Records from a data source
____
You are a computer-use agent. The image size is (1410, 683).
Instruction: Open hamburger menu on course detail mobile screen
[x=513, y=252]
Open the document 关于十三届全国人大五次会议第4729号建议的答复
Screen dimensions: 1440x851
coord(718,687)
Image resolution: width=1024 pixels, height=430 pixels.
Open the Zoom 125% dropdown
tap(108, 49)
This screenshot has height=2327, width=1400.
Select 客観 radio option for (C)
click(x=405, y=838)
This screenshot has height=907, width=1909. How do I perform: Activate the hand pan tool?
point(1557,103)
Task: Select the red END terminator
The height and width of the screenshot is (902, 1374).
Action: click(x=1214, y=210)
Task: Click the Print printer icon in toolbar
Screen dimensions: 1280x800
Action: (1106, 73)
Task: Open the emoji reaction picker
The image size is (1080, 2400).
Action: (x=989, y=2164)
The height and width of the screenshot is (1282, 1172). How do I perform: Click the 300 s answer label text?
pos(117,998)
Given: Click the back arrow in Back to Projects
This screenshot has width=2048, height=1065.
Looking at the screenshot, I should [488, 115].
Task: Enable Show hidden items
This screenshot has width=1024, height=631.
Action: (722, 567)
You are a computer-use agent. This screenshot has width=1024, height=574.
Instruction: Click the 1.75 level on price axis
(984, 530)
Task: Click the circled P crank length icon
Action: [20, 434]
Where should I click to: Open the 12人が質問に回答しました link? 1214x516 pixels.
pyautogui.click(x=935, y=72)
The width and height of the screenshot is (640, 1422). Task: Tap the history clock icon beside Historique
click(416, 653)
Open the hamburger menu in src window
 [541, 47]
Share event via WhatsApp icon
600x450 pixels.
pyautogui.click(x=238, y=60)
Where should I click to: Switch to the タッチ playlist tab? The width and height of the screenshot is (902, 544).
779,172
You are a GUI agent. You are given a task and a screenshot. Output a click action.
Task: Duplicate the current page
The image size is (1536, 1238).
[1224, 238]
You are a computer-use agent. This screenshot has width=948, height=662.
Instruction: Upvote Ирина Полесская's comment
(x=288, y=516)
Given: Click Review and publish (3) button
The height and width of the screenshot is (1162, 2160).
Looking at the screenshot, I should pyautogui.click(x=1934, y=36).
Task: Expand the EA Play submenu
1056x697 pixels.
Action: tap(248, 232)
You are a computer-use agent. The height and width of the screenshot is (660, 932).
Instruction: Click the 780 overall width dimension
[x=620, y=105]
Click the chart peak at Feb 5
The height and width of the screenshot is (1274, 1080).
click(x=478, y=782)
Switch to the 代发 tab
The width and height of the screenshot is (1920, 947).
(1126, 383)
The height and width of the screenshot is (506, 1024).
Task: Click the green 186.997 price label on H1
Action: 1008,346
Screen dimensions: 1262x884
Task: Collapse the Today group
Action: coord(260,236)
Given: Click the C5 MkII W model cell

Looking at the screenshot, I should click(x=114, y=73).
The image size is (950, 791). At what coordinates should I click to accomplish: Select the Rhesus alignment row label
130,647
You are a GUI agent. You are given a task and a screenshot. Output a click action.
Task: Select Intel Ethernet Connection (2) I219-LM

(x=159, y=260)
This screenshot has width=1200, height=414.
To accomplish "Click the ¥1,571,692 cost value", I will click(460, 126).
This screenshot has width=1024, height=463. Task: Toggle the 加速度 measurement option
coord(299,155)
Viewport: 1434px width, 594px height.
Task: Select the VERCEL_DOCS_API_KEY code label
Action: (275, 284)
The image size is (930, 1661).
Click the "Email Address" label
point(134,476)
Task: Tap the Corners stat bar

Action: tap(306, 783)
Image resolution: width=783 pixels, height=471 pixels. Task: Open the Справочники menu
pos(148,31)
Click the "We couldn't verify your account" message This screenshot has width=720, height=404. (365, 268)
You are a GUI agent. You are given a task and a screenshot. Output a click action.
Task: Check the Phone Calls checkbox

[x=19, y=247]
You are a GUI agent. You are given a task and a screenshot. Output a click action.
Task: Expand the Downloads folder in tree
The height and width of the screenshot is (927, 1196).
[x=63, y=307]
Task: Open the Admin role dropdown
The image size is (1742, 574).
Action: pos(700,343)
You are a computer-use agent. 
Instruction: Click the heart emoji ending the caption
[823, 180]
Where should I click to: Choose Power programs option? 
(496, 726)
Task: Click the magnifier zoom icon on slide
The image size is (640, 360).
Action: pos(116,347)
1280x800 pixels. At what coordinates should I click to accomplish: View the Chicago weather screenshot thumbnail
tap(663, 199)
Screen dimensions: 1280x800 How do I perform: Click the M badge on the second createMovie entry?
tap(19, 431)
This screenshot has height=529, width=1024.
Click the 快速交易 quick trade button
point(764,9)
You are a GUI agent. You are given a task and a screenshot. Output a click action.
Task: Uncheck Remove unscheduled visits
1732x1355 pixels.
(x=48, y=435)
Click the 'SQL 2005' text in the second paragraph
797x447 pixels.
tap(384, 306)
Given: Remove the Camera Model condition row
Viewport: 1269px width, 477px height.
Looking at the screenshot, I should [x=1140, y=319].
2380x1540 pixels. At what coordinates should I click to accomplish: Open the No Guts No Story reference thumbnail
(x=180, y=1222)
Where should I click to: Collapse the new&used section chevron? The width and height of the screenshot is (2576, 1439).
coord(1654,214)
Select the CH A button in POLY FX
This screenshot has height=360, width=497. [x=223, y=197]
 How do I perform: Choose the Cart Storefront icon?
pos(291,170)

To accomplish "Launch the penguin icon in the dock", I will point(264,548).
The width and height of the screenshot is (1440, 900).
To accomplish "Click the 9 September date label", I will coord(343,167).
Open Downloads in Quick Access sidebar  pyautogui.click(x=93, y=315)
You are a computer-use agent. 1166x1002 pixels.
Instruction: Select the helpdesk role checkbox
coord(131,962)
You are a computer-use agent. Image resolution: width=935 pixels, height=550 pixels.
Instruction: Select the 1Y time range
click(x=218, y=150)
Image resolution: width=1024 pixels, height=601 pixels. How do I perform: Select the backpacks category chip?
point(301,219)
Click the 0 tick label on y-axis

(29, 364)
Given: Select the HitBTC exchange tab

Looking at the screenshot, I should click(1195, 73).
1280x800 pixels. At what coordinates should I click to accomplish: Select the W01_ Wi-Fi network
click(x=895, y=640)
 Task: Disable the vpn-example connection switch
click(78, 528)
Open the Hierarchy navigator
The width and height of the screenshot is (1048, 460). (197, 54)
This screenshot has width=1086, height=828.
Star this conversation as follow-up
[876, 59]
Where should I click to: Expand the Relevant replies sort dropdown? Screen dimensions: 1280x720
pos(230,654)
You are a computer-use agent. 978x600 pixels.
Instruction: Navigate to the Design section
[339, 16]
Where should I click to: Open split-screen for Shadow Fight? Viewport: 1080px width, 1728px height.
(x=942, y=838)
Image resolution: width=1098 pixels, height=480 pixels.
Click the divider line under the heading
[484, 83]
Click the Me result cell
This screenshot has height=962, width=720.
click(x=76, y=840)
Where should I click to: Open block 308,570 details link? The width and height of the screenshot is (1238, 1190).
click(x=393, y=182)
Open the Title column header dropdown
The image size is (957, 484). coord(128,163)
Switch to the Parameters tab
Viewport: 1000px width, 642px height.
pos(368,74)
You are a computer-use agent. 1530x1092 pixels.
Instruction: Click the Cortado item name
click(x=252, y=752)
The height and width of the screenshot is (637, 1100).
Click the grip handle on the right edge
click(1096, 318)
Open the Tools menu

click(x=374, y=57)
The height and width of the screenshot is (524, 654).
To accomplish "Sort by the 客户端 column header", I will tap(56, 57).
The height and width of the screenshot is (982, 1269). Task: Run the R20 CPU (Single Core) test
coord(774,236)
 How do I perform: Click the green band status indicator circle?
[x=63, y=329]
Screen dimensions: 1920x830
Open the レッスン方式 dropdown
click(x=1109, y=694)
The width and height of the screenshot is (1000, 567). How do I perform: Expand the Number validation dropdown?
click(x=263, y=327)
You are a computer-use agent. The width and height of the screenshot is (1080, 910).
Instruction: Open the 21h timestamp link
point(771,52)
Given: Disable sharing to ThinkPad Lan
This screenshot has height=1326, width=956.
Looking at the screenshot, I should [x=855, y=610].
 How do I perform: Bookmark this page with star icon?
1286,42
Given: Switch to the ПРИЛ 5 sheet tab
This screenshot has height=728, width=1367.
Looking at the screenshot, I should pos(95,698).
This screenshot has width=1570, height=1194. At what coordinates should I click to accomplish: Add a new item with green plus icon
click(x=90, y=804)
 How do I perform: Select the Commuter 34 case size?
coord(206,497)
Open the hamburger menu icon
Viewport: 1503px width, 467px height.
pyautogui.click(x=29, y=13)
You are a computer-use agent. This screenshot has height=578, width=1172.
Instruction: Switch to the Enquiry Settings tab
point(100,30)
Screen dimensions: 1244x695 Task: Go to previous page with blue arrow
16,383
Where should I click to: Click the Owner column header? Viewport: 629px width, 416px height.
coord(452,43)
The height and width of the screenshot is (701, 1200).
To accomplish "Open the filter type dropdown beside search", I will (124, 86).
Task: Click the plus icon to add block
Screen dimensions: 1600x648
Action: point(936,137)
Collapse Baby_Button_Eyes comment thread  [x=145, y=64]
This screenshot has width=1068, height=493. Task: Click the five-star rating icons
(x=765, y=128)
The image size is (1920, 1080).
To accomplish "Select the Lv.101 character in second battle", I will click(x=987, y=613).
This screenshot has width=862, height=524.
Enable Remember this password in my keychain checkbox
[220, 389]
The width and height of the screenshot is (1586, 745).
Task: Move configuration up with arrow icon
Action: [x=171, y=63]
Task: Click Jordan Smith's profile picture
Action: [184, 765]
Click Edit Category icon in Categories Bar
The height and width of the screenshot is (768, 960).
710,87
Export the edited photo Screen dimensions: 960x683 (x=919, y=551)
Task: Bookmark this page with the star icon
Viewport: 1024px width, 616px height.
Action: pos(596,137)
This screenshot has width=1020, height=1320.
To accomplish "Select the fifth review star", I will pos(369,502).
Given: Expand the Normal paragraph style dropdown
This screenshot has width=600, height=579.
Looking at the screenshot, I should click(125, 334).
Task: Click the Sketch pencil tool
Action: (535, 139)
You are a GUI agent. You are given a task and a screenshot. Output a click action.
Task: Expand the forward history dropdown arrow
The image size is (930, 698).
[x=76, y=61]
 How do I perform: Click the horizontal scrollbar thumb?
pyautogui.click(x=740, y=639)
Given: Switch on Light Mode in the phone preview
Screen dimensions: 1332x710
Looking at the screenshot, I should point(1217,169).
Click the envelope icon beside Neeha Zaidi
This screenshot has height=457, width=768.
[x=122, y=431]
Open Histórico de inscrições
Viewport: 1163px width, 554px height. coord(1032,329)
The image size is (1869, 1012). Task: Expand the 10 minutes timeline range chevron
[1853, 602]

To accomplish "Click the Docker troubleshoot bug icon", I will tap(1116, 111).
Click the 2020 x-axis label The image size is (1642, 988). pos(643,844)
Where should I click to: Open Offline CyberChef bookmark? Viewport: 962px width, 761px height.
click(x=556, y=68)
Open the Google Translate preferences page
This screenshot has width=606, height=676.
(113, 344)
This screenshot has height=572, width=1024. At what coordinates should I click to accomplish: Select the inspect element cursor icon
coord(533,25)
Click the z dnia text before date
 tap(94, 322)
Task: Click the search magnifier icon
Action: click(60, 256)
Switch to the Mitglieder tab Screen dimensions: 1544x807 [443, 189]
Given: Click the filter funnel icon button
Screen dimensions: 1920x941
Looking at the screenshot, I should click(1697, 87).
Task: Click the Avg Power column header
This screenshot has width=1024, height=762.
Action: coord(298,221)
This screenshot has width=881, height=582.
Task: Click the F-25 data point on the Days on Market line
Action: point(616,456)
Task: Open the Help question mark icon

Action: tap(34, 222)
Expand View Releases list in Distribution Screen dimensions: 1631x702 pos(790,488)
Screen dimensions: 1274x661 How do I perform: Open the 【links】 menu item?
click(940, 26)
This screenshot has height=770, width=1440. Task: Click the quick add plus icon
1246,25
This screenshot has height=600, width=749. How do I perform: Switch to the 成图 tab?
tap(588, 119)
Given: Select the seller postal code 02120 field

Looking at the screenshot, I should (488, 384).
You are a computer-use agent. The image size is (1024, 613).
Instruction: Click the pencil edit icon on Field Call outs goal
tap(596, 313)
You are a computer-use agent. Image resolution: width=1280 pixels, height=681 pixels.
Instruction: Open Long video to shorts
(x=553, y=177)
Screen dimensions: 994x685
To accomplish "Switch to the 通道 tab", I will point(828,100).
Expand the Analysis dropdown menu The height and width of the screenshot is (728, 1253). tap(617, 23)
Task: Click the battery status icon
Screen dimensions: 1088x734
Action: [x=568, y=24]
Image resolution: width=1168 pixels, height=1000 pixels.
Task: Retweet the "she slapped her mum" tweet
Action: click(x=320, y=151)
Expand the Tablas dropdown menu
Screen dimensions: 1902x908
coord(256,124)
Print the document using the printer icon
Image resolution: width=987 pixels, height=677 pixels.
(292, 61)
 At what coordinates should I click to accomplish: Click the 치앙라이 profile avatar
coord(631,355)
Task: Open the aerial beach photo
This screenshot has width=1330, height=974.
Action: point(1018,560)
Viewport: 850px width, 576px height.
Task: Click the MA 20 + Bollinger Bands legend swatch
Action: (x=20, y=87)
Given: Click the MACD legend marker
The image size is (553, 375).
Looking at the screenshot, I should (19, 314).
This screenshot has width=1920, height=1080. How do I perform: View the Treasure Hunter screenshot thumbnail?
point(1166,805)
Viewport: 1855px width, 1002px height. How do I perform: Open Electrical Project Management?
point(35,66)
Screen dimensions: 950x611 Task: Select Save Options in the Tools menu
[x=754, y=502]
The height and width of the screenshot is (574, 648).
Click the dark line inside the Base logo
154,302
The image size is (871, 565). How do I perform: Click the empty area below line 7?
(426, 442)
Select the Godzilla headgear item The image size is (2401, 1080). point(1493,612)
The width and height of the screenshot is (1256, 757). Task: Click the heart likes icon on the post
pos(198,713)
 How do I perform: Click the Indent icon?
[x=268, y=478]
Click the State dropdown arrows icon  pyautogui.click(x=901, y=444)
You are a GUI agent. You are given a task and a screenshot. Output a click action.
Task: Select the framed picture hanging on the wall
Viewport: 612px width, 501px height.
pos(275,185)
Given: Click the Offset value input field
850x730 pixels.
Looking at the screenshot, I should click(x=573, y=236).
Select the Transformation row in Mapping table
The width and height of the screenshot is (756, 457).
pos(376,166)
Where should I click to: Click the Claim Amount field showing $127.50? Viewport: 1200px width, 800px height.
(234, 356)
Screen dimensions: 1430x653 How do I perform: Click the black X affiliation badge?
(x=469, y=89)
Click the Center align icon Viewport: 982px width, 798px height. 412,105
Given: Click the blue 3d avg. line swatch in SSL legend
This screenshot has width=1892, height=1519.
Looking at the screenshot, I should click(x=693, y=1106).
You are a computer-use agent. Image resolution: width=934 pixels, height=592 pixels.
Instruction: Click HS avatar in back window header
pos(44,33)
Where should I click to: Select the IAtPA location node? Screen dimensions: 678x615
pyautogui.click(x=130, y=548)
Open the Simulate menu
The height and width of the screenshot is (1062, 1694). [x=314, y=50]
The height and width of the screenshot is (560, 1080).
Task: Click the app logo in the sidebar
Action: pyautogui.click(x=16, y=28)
____
§ To do
Lines containing the string "filter" are the ones to copy from the entries above.

§ Output for this task
To accomplish "Open the filter type dropdown beside search", I will (124, 86).
Given: Click the filter funnel icon button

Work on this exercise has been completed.